--- start PROVIDED INFORMATION ---

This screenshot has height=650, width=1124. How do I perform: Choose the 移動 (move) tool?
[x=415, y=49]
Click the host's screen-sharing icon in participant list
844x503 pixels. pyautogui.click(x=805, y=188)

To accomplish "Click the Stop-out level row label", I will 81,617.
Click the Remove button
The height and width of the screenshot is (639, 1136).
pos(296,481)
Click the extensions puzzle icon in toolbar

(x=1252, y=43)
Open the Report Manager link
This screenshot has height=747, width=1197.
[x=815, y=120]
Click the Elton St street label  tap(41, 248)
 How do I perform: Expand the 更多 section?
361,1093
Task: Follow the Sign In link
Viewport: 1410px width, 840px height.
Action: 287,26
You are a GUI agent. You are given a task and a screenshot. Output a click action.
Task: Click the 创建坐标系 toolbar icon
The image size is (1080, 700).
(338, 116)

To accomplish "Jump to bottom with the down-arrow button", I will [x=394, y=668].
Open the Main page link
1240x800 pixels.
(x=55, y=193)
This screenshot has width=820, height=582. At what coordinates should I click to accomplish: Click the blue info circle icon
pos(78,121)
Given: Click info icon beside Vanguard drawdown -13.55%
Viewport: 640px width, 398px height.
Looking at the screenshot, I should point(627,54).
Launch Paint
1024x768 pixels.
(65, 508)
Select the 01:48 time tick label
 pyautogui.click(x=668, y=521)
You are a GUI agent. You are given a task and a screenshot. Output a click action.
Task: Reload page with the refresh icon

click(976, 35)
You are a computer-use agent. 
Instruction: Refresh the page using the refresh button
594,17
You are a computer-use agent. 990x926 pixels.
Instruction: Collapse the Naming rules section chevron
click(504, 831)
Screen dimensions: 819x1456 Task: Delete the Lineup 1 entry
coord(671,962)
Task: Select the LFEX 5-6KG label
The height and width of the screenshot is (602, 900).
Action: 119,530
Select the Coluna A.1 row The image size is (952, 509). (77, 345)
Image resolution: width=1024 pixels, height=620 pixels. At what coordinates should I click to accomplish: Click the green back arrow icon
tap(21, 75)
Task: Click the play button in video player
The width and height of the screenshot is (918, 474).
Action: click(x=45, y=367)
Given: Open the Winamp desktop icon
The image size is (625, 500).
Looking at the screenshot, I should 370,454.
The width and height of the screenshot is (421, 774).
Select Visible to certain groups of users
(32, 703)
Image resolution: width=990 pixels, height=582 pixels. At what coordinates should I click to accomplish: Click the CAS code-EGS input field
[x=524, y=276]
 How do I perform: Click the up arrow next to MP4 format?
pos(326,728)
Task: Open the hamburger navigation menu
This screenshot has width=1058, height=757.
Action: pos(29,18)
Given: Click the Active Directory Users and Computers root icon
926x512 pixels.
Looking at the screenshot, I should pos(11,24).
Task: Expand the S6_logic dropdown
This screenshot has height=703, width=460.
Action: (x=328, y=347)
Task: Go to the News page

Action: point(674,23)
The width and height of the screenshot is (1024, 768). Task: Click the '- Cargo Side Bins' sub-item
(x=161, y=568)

--- end PROVIDED INFORMATION ---

_SET TASK_.
Can you repeat every line of the data above, word for word and without any changes?

_SOLUTION_.
This screenshot has height=650, width=1124. How do I perform: Choose the 移動 (move) tool?
[x=415, y=49]
Click the host's screen-sharing icon in participant list
844x503 pixels. pyautogui.click(x=805, y=188)

To accomplish "Click the Stop-out level row label", I will 81,617.
Click the Remove button
The height and width of the screenshot is (639, 1136).
pos(296,481)
Click the extensions puzzle icon in toolbar

(x=1252, y=43)
Open the Report Manager link
This screenshot has height=747, width=1197.
[x=815, y=120]
Click the Elton St street label  tap(41, 248)
 How do I perform: Expand the 更多 section?
361,1093
Task: Follow the Sign In link
Viewport: 1410px width, 840px height.
Action: 287,26
You are a GUI agent. You are given a task and a screenshot. Output a click action.
Task: Click the 创建坐标系 toolbar icon
The image size is (1080, 700).
(338, 116)

To accomplish "Jump to bottom with the down-arrow button", I will [x=394, y=668].
Open the Main page link
1240x800 pixels.
(x=55, y=193)
This screenshot has width=820, height=582. At what coordinates should I click to accomplish: Click the blue info circle icon
pos(78,121)
Given: Click info icon beside Vanguard drawdown -13.55%
Viewport: 640px width, 398px height.
Looking at the screenshot, I should point(627,54).
Launch Paint
1024x768 pixels.
(65, 508)
Select the 01:48 time tick label
 pyautogui.click(x=668, y=521)
You are a GUI agent. You are given a task and a screenshot. Output a click action.
Task: Reload page with the refresh icon

click(976, 35)
You are a computer-use agent. 
Instruction: Refresh the page using the refresh button
594,17
You are a computer-use agent. 990x926 pixels.
Instruction: Collapse the Naming rules section chevron
click(504, 831)
Screen dimensions: 819x1456 Task: Delete the Lineup 1 entry
coord(671,962)
Task: Select the LFEX 5-6KG label
The height and width of the screenshot is (602, 900).
Action: 119,530
Select the Coluna A.1 row The image size is (952, 509). (77, 345)
Image resolution: width=1024 pixels, height=620 pixels. At what coordinates should I click to accomplish: Click the green back arrow icon
tap(21, 75)
Task: Click the play button in video player
The width and height of the screenshot is (918, 474).
Action: click(x=45, y=367)
Given: Open the Winamp desktop icon
The image size is (625, 500).
Looking at the screenshot, I should 370,454.
The width and height of the screenshot is (421, 774).
Select Visible to certain groups of users
(32, 703)
Image resolution: width=990 pixels, height=582 pixels. At what coordinates should I click to accomplish: Click the CAS code-EGS input field
[x=524, y=276]
 How do I perform: Click the up arrow next to MP4 format?
pos(326,728)
Task: Open the hamburger navigation menu
This screenshot has width=1058, height=757.
Action: pos(29,18)
Given: Click the Active Directory Users and Computers root icon
926x512 pixels.
Looking at the screenshot, I should pos(11,24).
Task: Expand the S6_logic dropdown
This screenshot has height=703, width=460.
Action: (x=328, y=347)
Task: Go to the News page

Action: point(674,23)
The width and height of the screenshot is (1024, 768). Task: Click the '- Cargo Side Bins' sub-item
(x=161, y=568)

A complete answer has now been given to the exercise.